- Task statement
Transcribe every entry below word for word, but skip the pictures.

- Saved entries
#####

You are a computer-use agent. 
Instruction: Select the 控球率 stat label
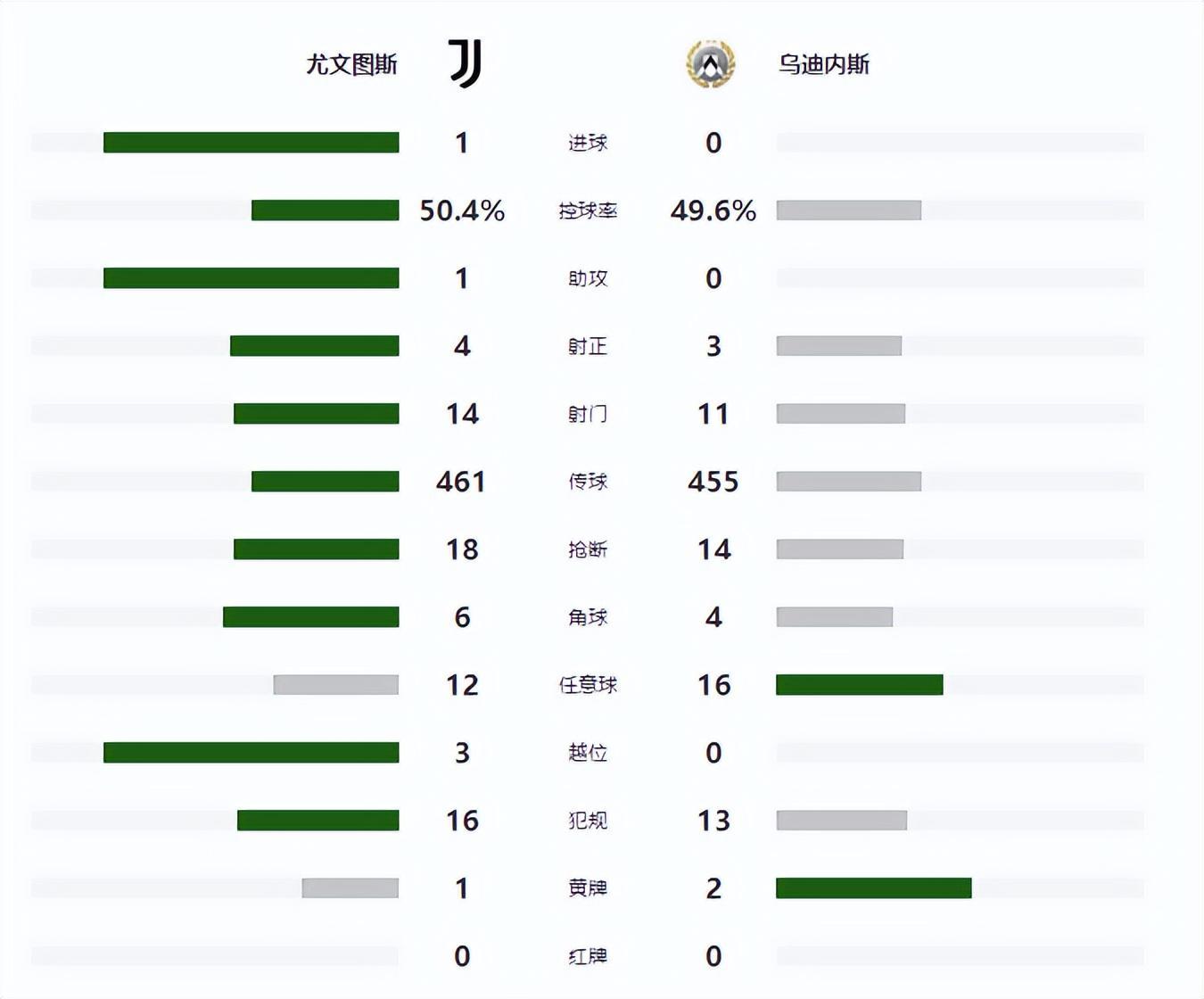click(588, 211)
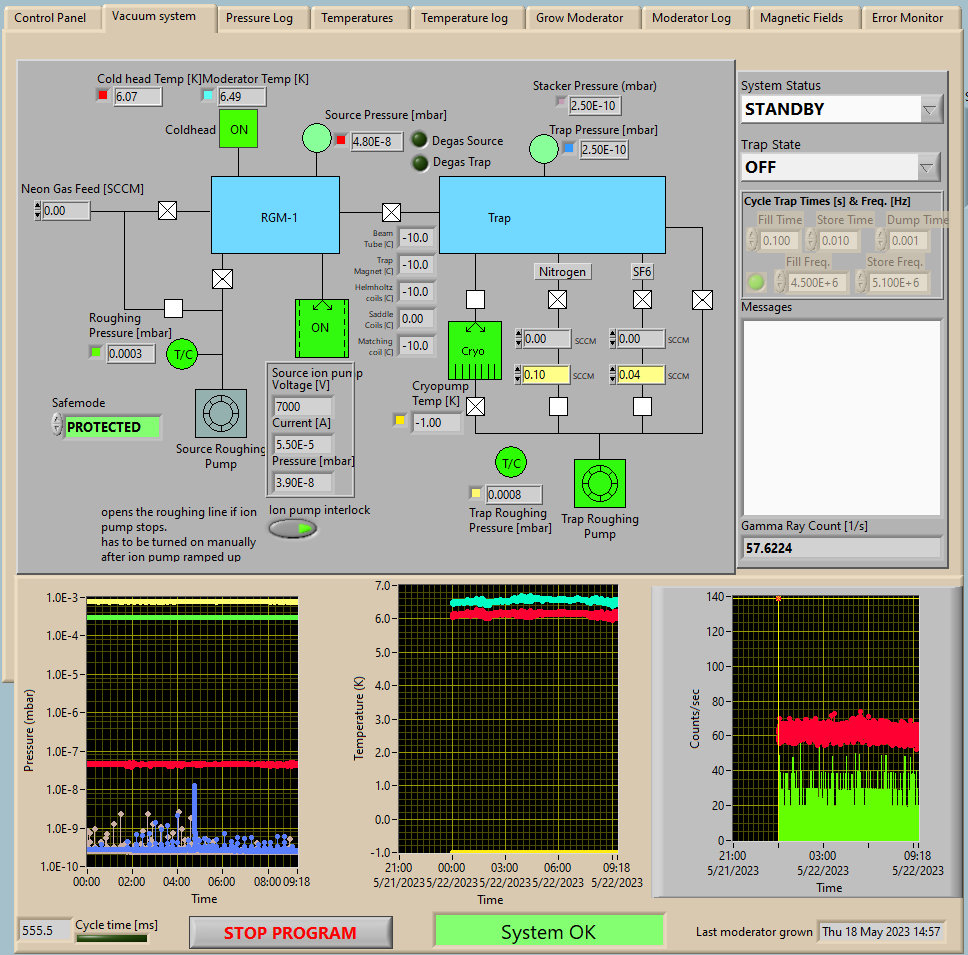
Task: Click the Cryo pump icon
Action: (474, 352)
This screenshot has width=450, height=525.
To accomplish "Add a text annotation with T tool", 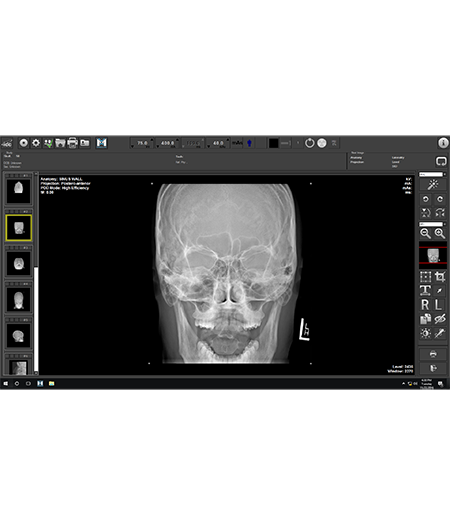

#####

- Your response
You are a computer-use agent. 
Instruction: Select the 控球率 stat label
click(588, 211)
Task: Click the Cryo pump icon
Action: (474, 352)
This screenshot has width=450, height=525.
To accomplish "Add a text annotation with T tool", 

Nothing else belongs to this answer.